A Thousand Kisses: Episodes 1-5
A Thousand Kisses is a delightful, low-key drama. At first it's simply a refreshing change of pace from all the histrionics and over-the-top romantic and dramatic action in other dramas, from City Hunter (which is amazing but very definitely intense) to tearjerkers like Scent of a Woman to even recent rom-coms like The Greatest Love. As it goes along it switches from enjoyable to addicting, however, and my only regret in starting this drama is that it is 50. episodes.long. It's still surprisingly fast-paced for a 50-episode weekend drama, however. The first episode is admittedly slower than a snail on a hot day and I would never have made it through had I not been promised romance in the future. Just grit your teeth and get through it, because it does pay off. Episodes three to four really introduce us to our characters and set up the character dynamics.
Woo Joo Mi (Kim So Eun) is a sunny, determined girl who was raised by with her older sister Woo Joo Young (Seo Young Hee) and their grandmother, since their mother walked out on them at a young age. A magazine writer, she falls for Jang Woo Jin (Ryu Jin) at first sight when she runs into him (literally) while running one day. Woo Jin is a cold, socially awkward businessman who lives a lonely home life with a domineering father and a stepmother.
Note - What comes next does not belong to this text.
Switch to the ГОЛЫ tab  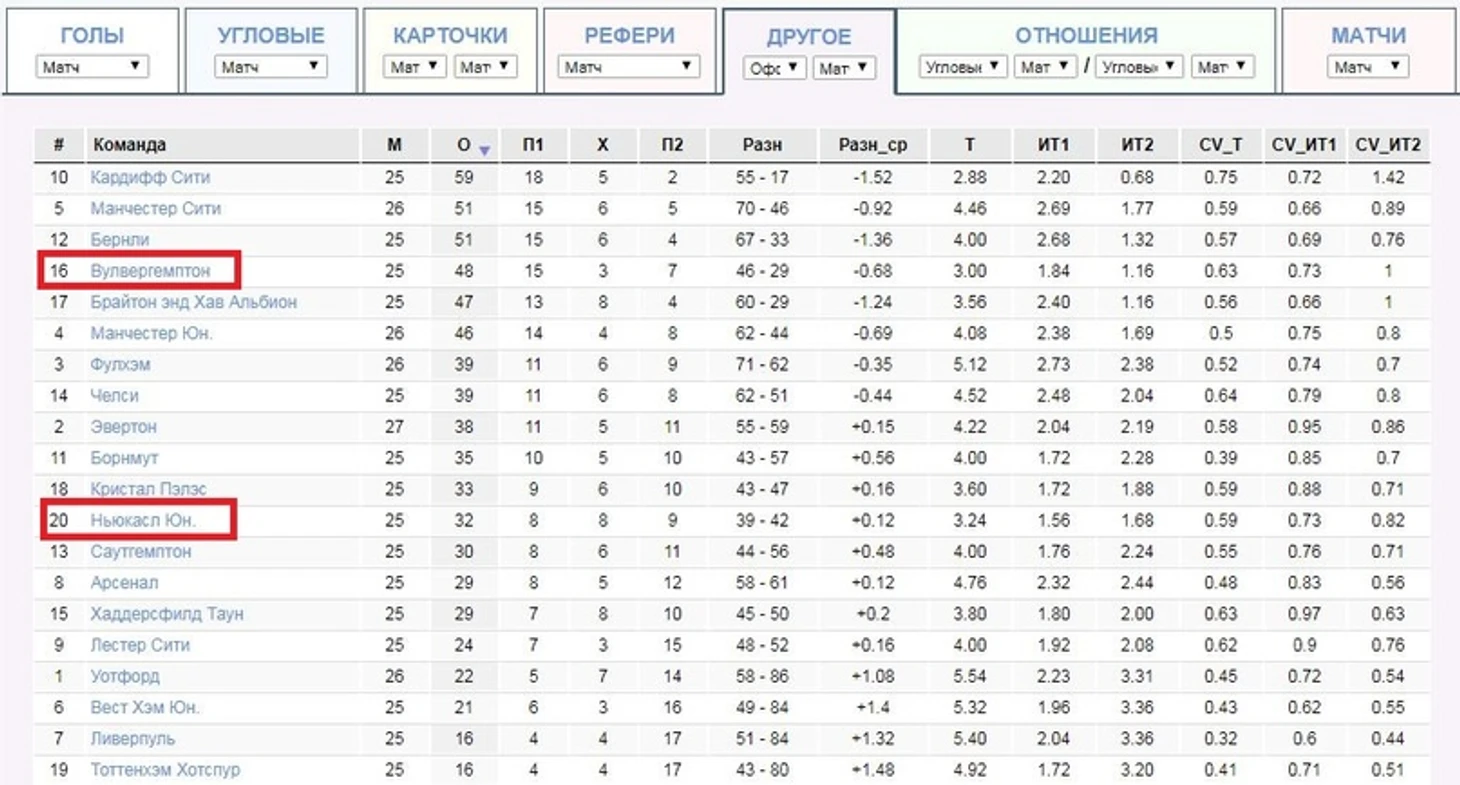click(92, 36)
Joo Mi's older sister, meanwhile, Joo Young, at first appears to be a happily married woman with a young son. A devoted wife, she's contantly cooking for her mother-in-law and is taking an Italian cooking class because her husband and son's favorite dish is spaghetti. Ji Hyun Woo, meanwhile, plays Jang Woo Bin, a former national soccer player who became a sports agent after getting injured on the field.
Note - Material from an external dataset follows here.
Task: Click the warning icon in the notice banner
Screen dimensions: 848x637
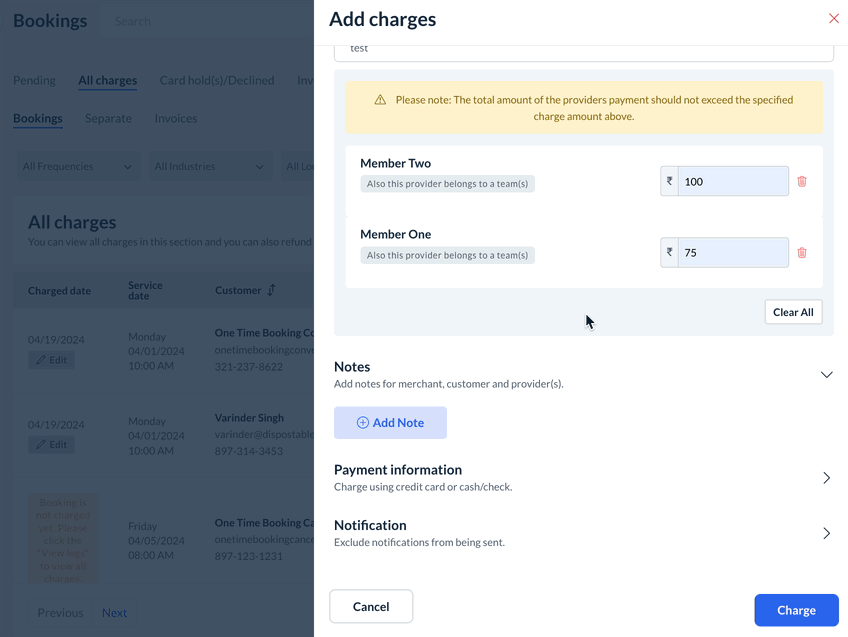Action: (380, 100)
The "theme" of the drama, by which it marketed itself, is a story which plays with age couples: Joo Young's soon-to-be-divorced housewife is older than Woo Bin, while Woo Jin is much older than 20-something Joo Mi. There's also apparently a romance later in the series between chaebol/grandpa Byung Doo (Lee Seon Jae) and his caregiver Ji Sun (Cha Hwa Yun). Thus far, however, the age difference really hasn't mattered, which is all to the good in my opinion. When Ji Hyun Woo first came onscreen, I admit all I could think is "how ugly!" But the upside is that he does have a decent amount of screen presence and most importantly plays someone with a good deal of maturity and cool-headedness. Which means that his pairing with Joo Young doesn't feel odd at all - in fact if I hadn't already known that he's a good deal younger than her, I wouldn't have been able to tell.
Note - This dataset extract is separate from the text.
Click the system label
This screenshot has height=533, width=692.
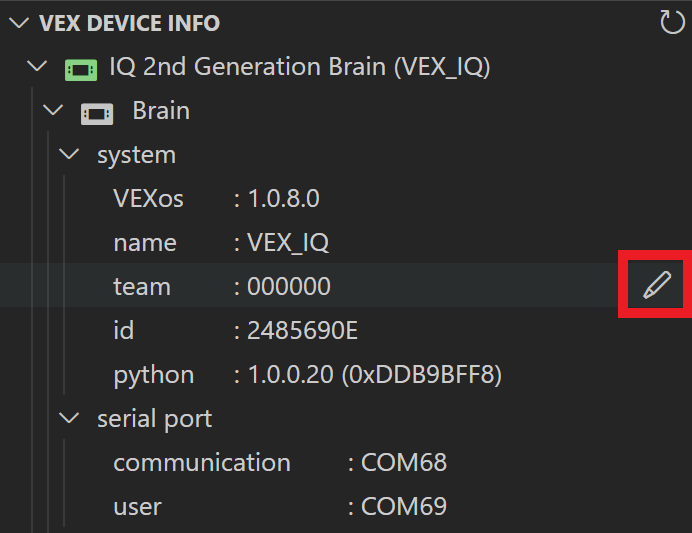[136, 155]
Episode five is when the emotional connections are really made, when the drama really comes home I think. I was expecting to watch this solely for the Ryu Jin/Kim So Eun storyline, but surprisingly, it's the Seo Young Hee/Ji Hyun Woo storyline that is more affecting in the beginning part of the drama, partly becuse it's more developed, but more because it's so real. There's heartbreaking truth to the way Joo Young, a devoted wife, forgives her husband multiple times when he cheats on her, each time hoping desperately that it's the last time - and yet he always does it again until finally she snaps and can't take it anymore. It's easy to see why she forgave him before - partly for her son's sake, but also because he's willing to do and say anything to placate her and keep her in the marriage, and each time apologizes profusely, telling her it will never, ever happen again and confessing his wrong. He's the quintessential weak-willed, self-centered jerk who's so hard to cut off, eager to have everyone around him be happy, but unwilling to make any sacrifices to make that actually happen.
The scene in which Woo Bin silently follows Joo Young in his car as she walks along the road weeping, having found her husband cheating again, was particularly effective. Not because we haven't seen a similar scene in multiple other dramas, but because Woo Bin doesn't have to be here. Unlike most other drama heroes, at this point he barely knows this woman, has no particular designs on her, and certainly no responsibility toward her - and yet here he is, silently following her to make sure she's okay and feeling desperately sorry for her.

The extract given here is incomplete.